No meio disto, a saúde pública vai desaparecendo, os seus profissionais vão desanimando e deixando o setor rumo à privada. Uma privada que vai perdendo as comparticipações do Estado e da ADSE, deixando de tratar pobres e remediados. Fica, tendencialmente, para quem tem seguros. Mas quando acabam os plafonds, as pessoas são recambiadas para o SNS, que se vê a braços com as mais graves doenças crónicas, como as oncológicas, os acidentes cardíacos e vasculares cerebrais e as degenerativas.
Os atropelos à cidadania estão por todo o lado. Estão numa justiça cada vez mais lenta. Estão em serviços que são informatizados mas que não têm pessoas para esclarecer ou dar seguimento concreto aos processos. Estão em forças de segurança que não têm meios, enquanto empresas municipais florescem ou se multiplicam. Estão nas autoridades de toda a espécie que não funcionam mas que têm poderes de polícia, aplicando coimas e multas. Isto para não falar dos inúmeros reguladores que nada regulam, mas onde é confortável ter lugar. Na cultura, em vez de entidades com história e créditos firmados, apoiam-se supostos animadores culturais.
Em todas as zonas em que o poder político intervém, o amiguismo, o compadrio e a endogamia, que sempre existiram em Portugal, transformaram-se com a geringonça numa verdadeira, despudorada e galopante pandemia.

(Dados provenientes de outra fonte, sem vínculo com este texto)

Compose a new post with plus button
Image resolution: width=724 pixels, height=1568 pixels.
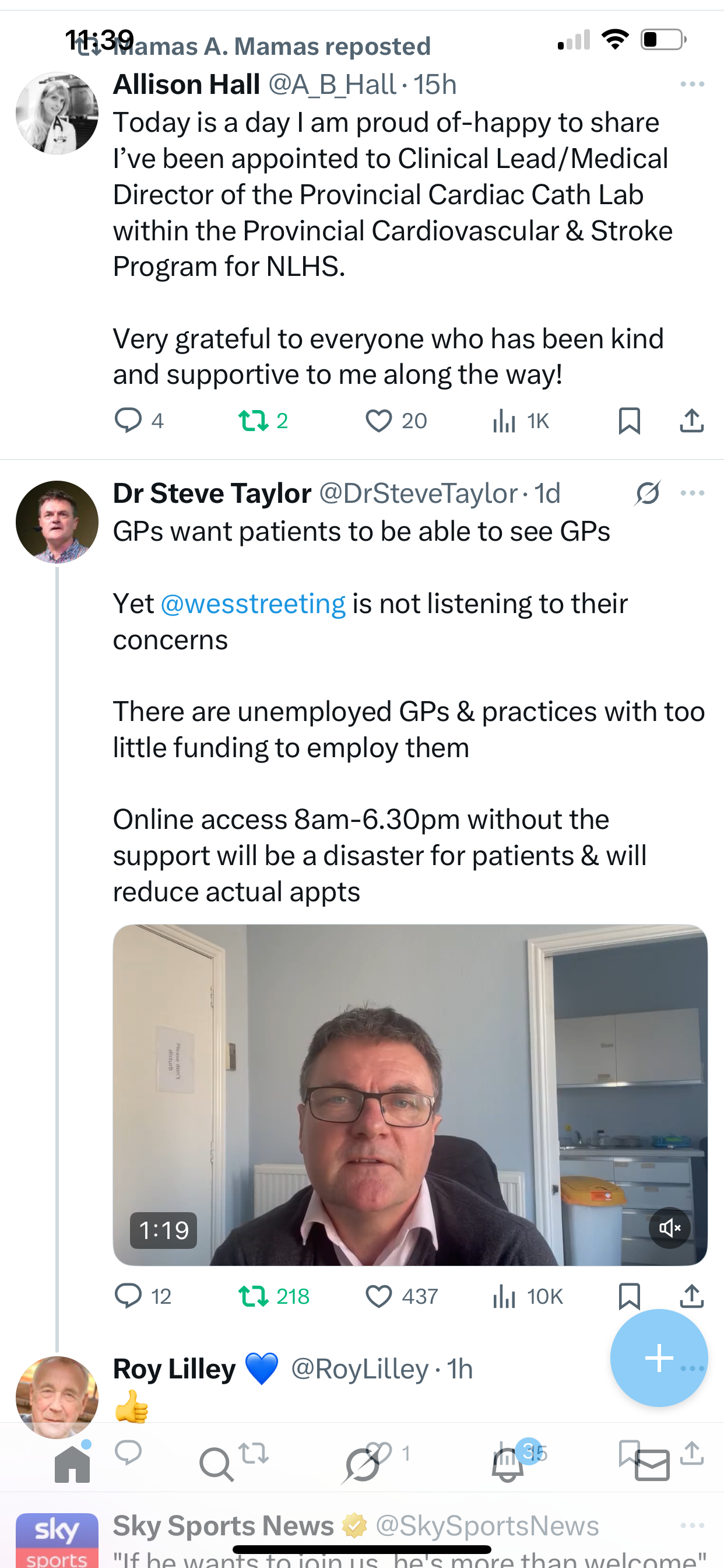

Portugal está hoje submetido a uma corrente de pensamento e de práticas que tornam todo e qualquer cidadão (mesmo os de esquerda, como se vê pelos comunistas que estão a ser expulsos por não quererem a coligação atual e a sua já proclamada renovação) num “Novo Estado” aprisionado por uma corrente de pensamento afunilada, com um inédito politicamente correto em que minorias de esquerda fraturante ditam convenções. É algo que nunca se tinha visto. E quem discordar da geringonça é certo que leva pela medida grande nas redes sociais e das manas Mortágua, que não se eximiram de pedir a morte de adversários políticos em recente manifestação na Avenida da Liberdade.

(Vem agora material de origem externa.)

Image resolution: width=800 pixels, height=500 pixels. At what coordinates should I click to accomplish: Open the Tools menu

O centro-direita e centro-esquerda enfrentam, entretanto, dificuldades enormes para ultrapassar a barreira da comunicação social, sendo combatidos em todas as frentes e meios mediáticos, nomeadamente pelo Observador, que é um projeto político de direita neoliberal com laivos de populismo.
Em parte por causa destas pressões asfixiantes, crescem movimentos inorgânicos e corporativos de que os novos sindicatos são apenas um exemplo, por se terem cansado do enquadramento imposto pelas grandes centrais sindicais.
Em boa parte, a pressão e a opressão que existem na sociedade têm tido como válvula de escape e fator de moderação e equilíbrios o Presidente Marcelo. Mas convenhamos que, por mais que ele tente, não consegue entrar na substância deste novo figurino político que se vai instalando e que pode afastar cada vez mais os cidadãos das suas responsabilidades sociais, impondo comportamentos cada vez mais individualistas, o que, evidentemente, é preocupante.